Pendant l’heure, ils doivent faire un certain nombre de manipulations leur permettant la prise en main de l’outil : explorer ce nouvel environnement numérique (avec ses différents « espaces » : personnel, classe), lire le message envoyé par leur professeur, mettre en ligne leur fiche-métier produite précédemment, et envoyer un message au professeur pour le leur signifier.
L’outil, intuitif et clair, permet une prise en main très simple pour nos élèves habitués des portails et autres environnements. La principale difficulté n’aura été que…de se loguer (quelques bugs au moment où nous avons travaillé dessus!).
Et les autres classes ?
Hormis ponctuellement pour les élèves de DP3 ou pour des remédiations individuelles, les 3èmes de l’année 2009-2010 n’auront pas bénéficié spécialement d’intervention (ayant eu une formation un peu similaire l’année précédente, sauf le travail sur le webclasseur). Ils bénéficient par contre de l’entretien personnalisé d’orientation (avec le professeur principal, la COP, la direction…).
Concernant le niveau 5ème, nous avons fait une initiation très légère, en partant du jeu de plateau « Quizz métiers » de l’ONISEP : si la dimension ludique est très présente (et le fait de mettre les élèves par équipe renforçant l’émulation), les différentes questions (portant soit sur un métier ou un domaine, soit travaillant sur des préjugés liés) ont permis d’amorcer un début d’intérêt pour tout ce qui touche à l’univers des métiers et des formations.

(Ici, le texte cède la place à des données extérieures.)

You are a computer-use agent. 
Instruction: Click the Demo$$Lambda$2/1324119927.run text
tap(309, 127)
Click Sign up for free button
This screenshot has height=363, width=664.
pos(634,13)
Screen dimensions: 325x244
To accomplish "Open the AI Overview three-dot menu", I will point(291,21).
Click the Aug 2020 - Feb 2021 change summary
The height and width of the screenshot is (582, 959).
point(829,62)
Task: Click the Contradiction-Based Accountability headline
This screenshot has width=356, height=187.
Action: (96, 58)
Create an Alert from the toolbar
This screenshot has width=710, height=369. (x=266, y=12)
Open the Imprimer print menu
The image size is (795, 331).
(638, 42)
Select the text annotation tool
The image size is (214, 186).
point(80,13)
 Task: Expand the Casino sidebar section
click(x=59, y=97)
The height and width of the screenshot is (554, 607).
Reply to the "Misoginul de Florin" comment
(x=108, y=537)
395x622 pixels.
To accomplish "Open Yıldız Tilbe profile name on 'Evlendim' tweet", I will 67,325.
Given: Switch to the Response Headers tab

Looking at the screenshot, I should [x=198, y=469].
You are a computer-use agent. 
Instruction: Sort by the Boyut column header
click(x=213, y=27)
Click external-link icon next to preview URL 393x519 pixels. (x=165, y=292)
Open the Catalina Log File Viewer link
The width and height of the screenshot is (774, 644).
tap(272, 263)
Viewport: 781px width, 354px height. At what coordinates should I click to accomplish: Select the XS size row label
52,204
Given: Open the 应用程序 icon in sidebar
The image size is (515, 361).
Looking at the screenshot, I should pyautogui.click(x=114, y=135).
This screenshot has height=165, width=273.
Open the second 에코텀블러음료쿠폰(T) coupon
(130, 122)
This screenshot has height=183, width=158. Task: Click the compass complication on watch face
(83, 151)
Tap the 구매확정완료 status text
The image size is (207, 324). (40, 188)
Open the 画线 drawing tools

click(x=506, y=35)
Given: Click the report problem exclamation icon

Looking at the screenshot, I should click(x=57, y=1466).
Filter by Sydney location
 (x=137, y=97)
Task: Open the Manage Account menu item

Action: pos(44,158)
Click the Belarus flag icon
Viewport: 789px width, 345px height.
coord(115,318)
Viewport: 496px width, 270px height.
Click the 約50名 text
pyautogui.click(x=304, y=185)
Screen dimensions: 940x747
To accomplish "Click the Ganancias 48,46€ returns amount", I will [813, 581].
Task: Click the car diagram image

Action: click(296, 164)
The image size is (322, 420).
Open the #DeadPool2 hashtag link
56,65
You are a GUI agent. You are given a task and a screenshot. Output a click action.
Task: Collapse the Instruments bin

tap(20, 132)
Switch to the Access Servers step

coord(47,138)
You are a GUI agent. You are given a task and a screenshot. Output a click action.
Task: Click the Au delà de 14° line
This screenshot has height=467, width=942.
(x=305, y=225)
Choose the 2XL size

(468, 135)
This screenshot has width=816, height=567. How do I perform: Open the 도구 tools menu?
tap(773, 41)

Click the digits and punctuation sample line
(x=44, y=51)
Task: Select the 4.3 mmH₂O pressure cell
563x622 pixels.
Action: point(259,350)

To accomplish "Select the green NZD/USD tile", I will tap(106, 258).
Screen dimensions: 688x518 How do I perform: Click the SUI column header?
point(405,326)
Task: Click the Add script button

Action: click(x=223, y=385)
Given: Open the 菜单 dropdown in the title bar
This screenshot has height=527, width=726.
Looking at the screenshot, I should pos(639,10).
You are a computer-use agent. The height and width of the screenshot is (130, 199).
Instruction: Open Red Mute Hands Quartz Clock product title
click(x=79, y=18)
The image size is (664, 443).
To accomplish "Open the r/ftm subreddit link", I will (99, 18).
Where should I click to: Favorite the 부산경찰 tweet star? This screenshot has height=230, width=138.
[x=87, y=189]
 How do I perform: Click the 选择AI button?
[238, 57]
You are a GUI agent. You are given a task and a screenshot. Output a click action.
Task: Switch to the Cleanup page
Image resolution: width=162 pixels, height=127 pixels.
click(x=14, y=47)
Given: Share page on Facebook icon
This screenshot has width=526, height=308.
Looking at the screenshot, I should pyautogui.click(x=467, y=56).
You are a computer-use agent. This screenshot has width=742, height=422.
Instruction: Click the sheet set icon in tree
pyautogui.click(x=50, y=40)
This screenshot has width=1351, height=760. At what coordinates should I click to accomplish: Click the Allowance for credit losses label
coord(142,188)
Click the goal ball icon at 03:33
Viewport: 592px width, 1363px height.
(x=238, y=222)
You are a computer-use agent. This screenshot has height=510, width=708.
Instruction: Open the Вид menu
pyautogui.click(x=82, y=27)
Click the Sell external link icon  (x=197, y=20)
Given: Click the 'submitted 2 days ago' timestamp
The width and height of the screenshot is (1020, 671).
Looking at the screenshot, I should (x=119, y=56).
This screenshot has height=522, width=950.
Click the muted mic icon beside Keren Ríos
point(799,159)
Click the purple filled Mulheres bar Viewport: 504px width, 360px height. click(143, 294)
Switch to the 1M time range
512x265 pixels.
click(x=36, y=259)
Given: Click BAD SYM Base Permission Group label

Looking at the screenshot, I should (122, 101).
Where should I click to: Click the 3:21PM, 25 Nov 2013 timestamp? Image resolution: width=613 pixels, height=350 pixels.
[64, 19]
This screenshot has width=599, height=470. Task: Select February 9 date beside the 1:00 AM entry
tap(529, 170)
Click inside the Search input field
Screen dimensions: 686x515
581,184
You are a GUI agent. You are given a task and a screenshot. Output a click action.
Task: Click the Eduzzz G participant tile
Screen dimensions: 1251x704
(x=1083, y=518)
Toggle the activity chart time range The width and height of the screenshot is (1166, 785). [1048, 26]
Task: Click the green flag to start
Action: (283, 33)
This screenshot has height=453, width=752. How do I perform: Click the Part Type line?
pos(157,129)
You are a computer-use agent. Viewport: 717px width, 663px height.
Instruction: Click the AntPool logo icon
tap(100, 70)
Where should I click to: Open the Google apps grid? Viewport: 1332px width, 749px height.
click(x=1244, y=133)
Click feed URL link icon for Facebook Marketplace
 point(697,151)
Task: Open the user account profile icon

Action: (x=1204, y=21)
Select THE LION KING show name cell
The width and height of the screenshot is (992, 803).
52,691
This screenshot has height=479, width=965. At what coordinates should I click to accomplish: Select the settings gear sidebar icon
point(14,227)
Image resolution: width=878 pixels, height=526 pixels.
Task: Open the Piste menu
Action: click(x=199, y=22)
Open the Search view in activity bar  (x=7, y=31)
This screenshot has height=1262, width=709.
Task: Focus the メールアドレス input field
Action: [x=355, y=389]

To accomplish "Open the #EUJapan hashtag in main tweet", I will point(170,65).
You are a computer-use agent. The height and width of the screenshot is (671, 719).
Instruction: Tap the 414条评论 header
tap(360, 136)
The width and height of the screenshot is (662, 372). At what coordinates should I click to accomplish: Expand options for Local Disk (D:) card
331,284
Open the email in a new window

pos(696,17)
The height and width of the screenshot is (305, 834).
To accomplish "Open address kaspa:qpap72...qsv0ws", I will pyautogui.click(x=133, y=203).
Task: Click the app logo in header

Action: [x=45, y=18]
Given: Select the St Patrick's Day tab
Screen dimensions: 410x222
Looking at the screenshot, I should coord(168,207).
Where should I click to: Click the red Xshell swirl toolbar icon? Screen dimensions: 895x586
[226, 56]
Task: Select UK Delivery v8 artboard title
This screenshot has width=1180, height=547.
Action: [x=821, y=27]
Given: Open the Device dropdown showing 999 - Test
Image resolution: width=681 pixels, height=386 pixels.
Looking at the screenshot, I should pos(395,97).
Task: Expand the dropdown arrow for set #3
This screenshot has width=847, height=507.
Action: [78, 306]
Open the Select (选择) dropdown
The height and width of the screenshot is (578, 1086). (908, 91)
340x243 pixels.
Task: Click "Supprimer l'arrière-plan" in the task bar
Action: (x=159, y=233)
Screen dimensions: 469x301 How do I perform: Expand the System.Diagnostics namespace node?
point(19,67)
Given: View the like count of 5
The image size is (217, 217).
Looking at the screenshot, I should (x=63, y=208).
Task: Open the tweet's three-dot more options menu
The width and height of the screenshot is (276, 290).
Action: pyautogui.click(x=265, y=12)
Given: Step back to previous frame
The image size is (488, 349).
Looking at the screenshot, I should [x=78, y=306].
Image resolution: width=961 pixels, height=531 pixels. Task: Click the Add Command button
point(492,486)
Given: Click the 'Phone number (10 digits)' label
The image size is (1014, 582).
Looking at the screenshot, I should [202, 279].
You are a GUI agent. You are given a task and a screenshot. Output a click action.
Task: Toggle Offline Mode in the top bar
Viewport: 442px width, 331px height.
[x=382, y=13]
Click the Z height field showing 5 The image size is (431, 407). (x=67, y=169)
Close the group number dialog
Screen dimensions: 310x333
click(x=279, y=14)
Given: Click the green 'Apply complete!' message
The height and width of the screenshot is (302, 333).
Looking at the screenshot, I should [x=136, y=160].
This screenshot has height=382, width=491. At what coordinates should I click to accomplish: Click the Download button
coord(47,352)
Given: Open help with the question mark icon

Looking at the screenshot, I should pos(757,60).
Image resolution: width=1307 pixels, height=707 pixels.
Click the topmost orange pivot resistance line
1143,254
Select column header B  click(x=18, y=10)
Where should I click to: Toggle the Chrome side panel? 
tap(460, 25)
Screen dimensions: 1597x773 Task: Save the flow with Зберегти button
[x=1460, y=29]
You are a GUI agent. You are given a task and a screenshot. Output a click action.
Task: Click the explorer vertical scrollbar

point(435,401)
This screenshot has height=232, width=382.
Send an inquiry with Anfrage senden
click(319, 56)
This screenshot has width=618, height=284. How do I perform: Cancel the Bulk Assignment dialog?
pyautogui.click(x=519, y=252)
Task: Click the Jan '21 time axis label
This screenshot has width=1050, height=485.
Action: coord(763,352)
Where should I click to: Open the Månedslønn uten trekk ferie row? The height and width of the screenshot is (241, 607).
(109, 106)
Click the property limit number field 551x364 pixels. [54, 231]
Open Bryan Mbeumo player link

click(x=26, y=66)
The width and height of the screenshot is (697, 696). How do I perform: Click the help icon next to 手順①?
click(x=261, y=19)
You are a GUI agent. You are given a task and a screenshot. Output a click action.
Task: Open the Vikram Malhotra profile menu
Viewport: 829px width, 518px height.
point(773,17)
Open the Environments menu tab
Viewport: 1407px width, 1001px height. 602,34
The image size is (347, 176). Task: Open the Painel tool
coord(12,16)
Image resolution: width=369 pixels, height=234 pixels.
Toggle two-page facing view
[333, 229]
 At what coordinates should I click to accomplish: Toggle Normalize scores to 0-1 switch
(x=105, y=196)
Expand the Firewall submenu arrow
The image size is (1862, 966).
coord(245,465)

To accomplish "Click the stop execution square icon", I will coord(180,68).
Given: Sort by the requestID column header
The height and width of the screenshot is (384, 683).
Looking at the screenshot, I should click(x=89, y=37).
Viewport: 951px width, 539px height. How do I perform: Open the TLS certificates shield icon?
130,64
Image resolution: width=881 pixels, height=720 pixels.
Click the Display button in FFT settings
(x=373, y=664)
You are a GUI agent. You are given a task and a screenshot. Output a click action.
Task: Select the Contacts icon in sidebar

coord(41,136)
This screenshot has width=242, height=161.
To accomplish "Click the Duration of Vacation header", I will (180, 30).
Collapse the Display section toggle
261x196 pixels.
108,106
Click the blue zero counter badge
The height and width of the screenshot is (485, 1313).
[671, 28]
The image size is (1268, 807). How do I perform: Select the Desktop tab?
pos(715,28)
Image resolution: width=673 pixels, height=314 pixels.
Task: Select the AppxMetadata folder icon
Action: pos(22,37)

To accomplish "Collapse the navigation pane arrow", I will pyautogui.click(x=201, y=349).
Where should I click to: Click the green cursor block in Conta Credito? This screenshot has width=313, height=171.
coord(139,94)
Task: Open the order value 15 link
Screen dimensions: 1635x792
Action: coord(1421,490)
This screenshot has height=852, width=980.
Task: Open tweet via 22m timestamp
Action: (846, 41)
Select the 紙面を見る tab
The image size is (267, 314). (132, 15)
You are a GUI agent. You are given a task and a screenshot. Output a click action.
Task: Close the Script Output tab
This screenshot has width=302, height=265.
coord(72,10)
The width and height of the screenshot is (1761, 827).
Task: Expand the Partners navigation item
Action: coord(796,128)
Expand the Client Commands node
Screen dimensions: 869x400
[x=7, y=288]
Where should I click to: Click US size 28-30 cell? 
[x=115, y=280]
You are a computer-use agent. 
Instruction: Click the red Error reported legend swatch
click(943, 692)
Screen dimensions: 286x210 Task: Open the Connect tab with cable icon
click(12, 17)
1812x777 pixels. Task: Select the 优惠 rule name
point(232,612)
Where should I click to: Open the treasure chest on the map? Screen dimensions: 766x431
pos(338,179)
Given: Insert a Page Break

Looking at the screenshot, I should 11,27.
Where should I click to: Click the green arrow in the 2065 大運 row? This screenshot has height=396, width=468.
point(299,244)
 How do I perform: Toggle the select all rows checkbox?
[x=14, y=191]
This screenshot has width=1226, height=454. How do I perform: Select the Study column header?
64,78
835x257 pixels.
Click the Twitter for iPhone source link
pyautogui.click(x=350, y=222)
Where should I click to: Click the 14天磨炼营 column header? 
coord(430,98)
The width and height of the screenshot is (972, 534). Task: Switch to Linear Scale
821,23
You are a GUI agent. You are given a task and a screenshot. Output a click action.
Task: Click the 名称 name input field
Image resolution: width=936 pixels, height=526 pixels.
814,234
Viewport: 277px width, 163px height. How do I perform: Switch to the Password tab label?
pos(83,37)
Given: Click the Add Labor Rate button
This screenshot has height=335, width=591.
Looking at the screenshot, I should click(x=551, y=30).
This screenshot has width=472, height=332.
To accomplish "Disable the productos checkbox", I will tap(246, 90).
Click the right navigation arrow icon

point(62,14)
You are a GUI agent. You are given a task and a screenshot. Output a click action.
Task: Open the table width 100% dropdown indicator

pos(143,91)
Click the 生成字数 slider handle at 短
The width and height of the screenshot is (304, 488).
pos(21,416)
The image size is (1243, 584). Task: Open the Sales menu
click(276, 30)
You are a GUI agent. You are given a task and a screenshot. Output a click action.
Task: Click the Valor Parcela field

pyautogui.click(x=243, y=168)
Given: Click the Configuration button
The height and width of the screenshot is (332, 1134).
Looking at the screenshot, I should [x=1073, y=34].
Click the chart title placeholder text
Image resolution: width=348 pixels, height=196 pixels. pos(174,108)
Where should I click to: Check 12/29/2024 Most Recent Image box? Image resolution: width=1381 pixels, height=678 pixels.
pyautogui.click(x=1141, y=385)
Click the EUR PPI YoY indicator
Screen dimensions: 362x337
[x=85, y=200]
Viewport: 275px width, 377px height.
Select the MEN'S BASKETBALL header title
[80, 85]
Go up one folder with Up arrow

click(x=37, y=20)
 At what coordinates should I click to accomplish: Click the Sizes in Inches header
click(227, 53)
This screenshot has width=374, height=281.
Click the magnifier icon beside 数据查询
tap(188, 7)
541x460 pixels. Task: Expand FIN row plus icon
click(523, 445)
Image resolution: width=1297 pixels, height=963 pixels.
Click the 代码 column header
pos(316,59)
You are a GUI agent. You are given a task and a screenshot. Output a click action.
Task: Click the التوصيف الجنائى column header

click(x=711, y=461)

Perspectives pour 2010-2011
Le travail à faire avec les 4èmes sera sensiblement le même, sauf que nous avons décidé de l’amorcer plus tôt dans l’année (dès l’automne 2010), afin de laisser aux élèves le temps de revenir sur le webclasseur et de s’en servir…notamment en classe et pour le rapport de stage (mise en ligne et transmission au professeur et au reste de la classe). L’idée d’une présentation orale un peu solennisée (avec travail sur la prestation et jury) de leur rapport de stage est également à l’agenda pour cette année.
Pour le niveau 5è, il est toujours prévu d’utiliser le jeu « Quizz métiers » pour entrer dans la découverte des champs professionnels. Mais nous avons prévu une autre réunion en cours d’année pour étoffer ou modifier ce programme, et en trouver un plus satisfaisant.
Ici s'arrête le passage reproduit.